### Given data
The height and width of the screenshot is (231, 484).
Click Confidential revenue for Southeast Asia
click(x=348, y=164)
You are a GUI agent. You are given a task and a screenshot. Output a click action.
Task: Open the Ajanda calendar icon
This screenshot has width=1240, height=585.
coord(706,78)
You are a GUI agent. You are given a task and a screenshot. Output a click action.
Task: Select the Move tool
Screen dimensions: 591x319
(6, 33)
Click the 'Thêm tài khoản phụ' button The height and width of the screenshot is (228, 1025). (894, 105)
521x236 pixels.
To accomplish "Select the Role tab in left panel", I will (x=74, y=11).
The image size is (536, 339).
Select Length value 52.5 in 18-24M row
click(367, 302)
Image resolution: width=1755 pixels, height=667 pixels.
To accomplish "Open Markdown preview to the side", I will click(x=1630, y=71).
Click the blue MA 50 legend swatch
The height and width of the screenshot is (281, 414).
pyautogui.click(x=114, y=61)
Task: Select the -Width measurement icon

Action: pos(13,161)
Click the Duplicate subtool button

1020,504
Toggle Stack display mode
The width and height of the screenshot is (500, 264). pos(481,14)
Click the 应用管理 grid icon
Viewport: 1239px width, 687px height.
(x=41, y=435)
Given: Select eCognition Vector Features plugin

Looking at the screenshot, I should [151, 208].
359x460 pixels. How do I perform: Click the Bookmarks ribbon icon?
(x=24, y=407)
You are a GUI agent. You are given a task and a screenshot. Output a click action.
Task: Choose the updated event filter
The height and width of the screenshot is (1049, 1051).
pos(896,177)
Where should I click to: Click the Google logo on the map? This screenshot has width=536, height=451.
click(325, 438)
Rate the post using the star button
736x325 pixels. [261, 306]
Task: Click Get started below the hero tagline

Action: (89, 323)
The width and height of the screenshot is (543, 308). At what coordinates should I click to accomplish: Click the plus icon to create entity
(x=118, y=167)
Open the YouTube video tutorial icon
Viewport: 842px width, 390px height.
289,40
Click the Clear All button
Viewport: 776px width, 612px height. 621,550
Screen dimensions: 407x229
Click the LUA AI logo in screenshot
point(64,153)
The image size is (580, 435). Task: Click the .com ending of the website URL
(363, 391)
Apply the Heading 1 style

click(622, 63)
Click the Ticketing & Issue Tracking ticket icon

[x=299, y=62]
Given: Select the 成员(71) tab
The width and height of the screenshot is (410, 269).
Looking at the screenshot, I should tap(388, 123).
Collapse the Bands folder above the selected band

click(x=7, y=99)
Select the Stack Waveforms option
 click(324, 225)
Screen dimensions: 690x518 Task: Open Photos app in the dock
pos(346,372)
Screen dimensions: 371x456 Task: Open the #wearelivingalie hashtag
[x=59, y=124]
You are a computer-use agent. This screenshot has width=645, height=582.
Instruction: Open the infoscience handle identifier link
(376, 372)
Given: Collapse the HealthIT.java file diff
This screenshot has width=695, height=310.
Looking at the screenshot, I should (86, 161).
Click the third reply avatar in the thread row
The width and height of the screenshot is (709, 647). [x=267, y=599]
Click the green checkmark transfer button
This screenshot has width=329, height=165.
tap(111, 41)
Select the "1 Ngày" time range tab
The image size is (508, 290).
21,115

### What you have to do
Your answer should consist of every entry, repeated exactly.

### Solution
The height and width of the screenshot is (231, 484).
Click Confidential revenue for Southeast Asia
click(x=348, y=164)
You are a GUI agent. You are given a task and a screenshot. Output a click action.
Task: Open the Ajanda calendar icon
This screenshot has width=1240, height=585.
coord(706,78)
You are a GUI agent. You are given a task and a screenshot. Output a click action.
Task: Select the Move tool
Screen dimensions: 591x319
(6, 33)
Click the 'Thêm tài khoản phụ' button The height and width of the screenshot is (228, 1025). (894, 105)
521x236 pixels.
To accomplish "Select the Role tab in left panel", I will (x=74, y=11).
The image size is (536, 339).
Select Length value 52.5 in 18-24M row
click(367, 302)
Image resolution: width=1755 pixels, height=667 pixels.
To accomplish "Open Markdown preview to the side", I will click(x=1630, y=71).
Click the blue MA 50 legend swatch
The height and width of the screenshot is (281, 414).
pyautogui.click(x=114, y=61)
Task: Select the -Width measurement icon

Action: pos(13,161)
Click the Duplicate subtool button

1020,504
Toggle Stack display mode
The width and height of the screenshot is (500, 264). pos(481,14)
Click the 应用管理 grid icon
Viewport: 1239px width, 687px height.
(x=41, y=435)
Given: Select eCognition Vector Features plugin

Looking at the screenshot, I should [151, 208].
359x460 pixels. How do I perform: Click the Bookmarks ribbon icon?
(x=24, y=407)
You are a GUI agent. You are given a task and a screenshot. Output a click action.
Task: Choose the updated event filter
The height and width of the screenshot is (1049, 1051).
pos(896,177)
Where should I click to: Click the Google logo on the map? This screenshot has width=536, height=451.
click(325, 438)
Rate the post using the star button
736x325 pixels. [261, 306]
Task: Click Get started below the hero tagline

Action: (89, 323)
The width and height of the screenshot is (543, 308). At what coordinates should I click to accomplish: Click the plus icon to create entity
(x=118, y=167)
Open the YouTube video tutorial icon
Viewport: 842px width, 390px height.
289,40
Click the Clear All button
Viewport: 776px width, 612px height. 621,550
Screen dimensions: 407x229
Click the LUA AI logo in screenshot
point(64,153)
The image size is (580, 435). Task: Click the .com ending of the website URL
(363, 391)
Apply the Heading 1 style

click(622, 63)
Click the Ticketing & Issue Tracking ticket icon

[x=299, y=62]
Given: Select the 成员(71) tab
The width and height of the screenshot is (410, 269).
Looking at the screenshot, I should tap(388, 123).
Collapse the Bands folder above the selected band

click(x=7, y=99)
Select the Stack Waveforms option
 click(324, 225)
Screen dimensions: 690x518 Task: Open Photos app in the dock
pos(346,372)
Screen dimensions: 371x456 Task: Open the #wearelivingalie hashtag
[x=59, y=124]
You are a computer-use agent. This screenshot has width=645, height=582.
Instruction: Open the infoscience handle identifier link
(376, 372)
Given: Collapse the HealthIT.java file diff
This screenshot has width=695, height=310.
Looking at the screenshot, I should (86, 161).
Click the third reply avatar in the thread row
The width and height of the screenshot is (709, 647). [x=267, y=599]
Click the green checkmark transfer button
This screenshot has width=329, height=165.
tap(111, 41)
Select the "1 Ngày" time range tab
The image size is (508, 290).
21,115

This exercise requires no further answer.